#### DESCRIPTION OF THE TASK:
Find every line in the records below that contains the word "Google", and copy each such line.

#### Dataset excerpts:
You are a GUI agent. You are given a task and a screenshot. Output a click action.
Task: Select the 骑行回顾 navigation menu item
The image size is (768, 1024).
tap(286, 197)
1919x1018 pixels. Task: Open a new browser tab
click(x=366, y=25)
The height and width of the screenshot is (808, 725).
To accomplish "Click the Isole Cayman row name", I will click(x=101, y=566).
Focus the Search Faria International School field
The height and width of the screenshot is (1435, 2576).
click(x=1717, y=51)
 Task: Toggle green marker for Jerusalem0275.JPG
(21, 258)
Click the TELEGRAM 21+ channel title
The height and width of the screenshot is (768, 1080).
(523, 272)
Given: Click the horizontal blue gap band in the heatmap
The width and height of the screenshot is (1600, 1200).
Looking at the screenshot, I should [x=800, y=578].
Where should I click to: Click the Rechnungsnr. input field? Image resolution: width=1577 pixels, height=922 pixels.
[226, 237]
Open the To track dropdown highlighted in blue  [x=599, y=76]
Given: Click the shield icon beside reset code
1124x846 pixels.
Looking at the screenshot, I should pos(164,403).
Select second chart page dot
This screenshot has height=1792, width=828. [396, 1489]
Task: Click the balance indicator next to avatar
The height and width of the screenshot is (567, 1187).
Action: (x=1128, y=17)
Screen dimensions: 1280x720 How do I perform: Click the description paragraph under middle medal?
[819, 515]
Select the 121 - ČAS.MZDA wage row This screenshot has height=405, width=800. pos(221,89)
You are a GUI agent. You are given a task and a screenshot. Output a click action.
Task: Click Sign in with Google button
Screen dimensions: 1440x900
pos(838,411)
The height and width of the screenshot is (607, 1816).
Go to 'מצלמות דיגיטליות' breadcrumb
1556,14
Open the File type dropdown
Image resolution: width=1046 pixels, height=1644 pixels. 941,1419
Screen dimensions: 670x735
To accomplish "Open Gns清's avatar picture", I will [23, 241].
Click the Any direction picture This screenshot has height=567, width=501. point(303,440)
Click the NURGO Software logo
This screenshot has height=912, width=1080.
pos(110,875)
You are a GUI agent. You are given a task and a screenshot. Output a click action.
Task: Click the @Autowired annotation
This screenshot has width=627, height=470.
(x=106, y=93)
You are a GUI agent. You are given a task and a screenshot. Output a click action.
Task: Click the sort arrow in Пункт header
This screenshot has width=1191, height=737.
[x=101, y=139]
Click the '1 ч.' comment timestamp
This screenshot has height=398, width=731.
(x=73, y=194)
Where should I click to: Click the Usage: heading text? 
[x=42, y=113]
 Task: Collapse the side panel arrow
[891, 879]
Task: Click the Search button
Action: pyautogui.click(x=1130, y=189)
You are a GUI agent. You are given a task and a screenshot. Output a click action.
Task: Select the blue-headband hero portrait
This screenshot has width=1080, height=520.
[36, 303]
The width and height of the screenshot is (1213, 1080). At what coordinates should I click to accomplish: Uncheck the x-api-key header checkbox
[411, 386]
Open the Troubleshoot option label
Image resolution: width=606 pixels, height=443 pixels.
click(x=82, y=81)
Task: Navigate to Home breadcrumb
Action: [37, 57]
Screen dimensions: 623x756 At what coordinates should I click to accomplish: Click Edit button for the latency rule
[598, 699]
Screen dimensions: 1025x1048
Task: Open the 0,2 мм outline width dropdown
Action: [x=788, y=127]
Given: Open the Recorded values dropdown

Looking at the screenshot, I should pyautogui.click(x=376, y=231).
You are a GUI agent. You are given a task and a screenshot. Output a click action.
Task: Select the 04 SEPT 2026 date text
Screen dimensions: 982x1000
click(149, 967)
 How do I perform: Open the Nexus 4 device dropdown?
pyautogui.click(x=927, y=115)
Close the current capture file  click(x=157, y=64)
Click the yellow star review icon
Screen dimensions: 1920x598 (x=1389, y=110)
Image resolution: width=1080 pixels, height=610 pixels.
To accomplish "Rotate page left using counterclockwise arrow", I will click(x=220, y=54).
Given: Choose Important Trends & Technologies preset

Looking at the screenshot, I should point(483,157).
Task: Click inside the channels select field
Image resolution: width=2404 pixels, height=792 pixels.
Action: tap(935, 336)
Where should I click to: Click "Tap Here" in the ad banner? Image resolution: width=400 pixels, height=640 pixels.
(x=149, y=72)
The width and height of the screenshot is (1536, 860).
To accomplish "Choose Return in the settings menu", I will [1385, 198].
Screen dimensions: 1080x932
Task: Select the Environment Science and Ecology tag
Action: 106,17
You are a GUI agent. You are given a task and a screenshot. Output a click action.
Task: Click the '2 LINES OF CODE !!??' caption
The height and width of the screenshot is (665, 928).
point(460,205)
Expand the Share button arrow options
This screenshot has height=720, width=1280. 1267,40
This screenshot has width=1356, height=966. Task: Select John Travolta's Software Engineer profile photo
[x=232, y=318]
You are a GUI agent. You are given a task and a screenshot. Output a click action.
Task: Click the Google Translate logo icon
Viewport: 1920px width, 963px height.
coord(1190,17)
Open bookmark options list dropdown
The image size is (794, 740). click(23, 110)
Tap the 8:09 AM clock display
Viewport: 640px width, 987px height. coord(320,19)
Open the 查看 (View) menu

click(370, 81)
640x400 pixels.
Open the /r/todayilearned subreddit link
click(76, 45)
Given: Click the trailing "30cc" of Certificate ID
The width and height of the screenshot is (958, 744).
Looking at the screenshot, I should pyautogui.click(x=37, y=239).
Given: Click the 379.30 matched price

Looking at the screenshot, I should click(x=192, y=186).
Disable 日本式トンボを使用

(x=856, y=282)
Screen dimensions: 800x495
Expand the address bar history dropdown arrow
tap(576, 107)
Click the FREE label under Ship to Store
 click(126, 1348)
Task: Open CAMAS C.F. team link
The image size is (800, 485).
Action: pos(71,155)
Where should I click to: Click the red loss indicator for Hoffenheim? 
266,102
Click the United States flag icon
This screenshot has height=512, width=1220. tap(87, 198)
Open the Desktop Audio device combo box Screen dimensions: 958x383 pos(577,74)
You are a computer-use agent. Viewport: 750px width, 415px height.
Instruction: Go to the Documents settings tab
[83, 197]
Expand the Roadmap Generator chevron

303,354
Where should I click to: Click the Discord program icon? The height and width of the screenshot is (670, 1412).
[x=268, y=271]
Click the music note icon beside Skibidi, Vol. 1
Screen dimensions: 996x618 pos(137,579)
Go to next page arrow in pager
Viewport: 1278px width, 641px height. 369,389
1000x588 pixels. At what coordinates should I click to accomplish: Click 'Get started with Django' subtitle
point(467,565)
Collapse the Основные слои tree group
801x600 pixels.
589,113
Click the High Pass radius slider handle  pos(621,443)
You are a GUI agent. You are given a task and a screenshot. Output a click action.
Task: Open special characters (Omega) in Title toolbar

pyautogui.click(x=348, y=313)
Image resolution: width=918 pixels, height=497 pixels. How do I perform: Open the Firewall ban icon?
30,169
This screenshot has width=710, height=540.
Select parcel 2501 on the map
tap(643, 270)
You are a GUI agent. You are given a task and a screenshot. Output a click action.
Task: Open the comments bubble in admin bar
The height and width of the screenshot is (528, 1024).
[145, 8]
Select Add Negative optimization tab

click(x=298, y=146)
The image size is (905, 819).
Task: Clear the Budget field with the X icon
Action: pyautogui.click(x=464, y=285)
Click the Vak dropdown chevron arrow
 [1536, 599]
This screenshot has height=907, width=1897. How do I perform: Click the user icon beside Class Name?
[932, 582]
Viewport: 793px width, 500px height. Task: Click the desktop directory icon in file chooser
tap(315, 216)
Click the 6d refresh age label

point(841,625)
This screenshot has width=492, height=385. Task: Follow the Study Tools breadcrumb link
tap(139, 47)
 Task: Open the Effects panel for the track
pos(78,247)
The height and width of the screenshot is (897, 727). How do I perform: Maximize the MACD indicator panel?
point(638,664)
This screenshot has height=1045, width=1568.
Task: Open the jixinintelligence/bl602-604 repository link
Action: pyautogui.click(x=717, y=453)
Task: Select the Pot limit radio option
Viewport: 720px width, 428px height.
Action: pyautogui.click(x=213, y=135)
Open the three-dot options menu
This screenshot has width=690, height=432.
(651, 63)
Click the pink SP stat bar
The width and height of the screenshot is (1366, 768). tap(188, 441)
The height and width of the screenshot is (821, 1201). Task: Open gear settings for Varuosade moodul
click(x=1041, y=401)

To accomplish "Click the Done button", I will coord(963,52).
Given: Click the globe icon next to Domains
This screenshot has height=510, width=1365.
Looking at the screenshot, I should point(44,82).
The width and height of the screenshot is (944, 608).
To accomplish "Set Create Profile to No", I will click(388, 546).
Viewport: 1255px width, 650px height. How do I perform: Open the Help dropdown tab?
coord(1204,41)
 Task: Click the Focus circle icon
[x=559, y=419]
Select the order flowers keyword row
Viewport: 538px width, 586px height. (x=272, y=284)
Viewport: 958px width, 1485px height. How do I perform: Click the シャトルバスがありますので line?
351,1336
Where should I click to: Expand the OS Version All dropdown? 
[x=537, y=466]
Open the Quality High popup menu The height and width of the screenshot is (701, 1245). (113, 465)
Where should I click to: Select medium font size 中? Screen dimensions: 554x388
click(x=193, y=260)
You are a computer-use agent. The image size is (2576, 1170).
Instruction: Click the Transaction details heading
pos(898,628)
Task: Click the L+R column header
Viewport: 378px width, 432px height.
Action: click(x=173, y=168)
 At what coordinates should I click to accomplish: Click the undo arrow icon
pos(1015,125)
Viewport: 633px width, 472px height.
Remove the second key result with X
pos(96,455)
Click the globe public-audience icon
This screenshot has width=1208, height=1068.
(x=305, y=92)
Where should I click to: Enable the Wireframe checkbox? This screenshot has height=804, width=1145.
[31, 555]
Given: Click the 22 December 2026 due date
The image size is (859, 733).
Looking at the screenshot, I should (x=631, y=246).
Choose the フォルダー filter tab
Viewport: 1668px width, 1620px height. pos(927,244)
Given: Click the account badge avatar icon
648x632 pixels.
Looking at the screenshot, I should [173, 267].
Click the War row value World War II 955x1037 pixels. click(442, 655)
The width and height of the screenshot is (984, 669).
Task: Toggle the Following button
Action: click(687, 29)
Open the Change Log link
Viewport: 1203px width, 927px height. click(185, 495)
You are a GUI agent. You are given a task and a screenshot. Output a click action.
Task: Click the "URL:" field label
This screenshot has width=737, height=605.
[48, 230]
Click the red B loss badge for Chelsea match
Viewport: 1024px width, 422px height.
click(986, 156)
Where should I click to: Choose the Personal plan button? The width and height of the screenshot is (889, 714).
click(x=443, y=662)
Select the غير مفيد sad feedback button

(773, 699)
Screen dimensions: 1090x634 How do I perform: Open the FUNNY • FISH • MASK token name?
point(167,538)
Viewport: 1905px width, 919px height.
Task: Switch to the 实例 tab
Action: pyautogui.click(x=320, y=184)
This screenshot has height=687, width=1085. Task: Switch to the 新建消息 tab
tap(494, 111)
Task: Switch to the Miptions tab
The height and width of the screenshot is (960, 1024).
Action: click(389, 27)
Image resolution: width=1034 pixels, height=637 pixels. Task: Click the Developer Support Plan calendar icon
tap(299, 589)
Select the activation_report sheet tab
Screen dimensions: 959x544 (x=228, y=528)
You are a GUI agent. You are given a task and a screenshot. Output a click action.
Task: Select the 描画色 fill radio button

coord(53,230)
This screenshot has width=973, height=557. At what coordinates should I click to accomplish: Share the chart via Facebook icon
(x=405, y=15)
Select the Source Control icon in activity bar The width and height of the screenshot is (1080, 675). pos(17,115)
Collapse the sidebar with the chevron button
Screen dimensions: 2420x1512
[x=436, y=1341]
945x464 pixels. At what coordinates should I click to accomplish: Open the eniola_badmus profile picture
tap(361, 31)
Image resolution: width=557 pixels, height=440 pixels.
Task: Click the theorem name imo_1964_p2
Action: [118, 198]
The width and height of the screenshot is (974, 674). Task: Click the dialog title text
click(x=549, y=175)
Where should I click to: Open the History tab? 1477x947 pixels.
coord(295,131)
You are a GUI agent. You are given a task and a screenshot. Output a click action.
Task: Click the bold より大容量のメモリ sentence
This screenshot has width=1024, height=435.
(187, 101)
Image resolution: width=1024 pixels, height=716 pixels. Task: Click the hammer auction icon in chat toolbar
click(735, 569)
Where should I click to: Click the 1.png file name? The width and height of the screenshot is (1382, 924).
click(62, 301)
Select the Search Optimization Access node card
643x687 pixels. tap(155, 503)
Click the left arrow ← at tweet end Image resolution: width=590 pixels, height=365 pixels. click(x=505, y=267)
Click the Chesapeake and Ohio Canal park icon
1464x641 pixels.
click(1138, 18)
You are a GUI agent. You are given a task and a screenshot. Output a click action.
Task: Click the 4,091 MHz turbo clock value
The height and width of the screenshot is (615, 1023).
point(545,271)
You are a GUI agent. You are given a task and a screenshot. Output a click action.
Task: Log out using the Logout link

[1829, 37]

#### SOLUTION TO THIS PROBLEM:
Task: Click Sign in with Google button
Task: Click the Google Translate logo icon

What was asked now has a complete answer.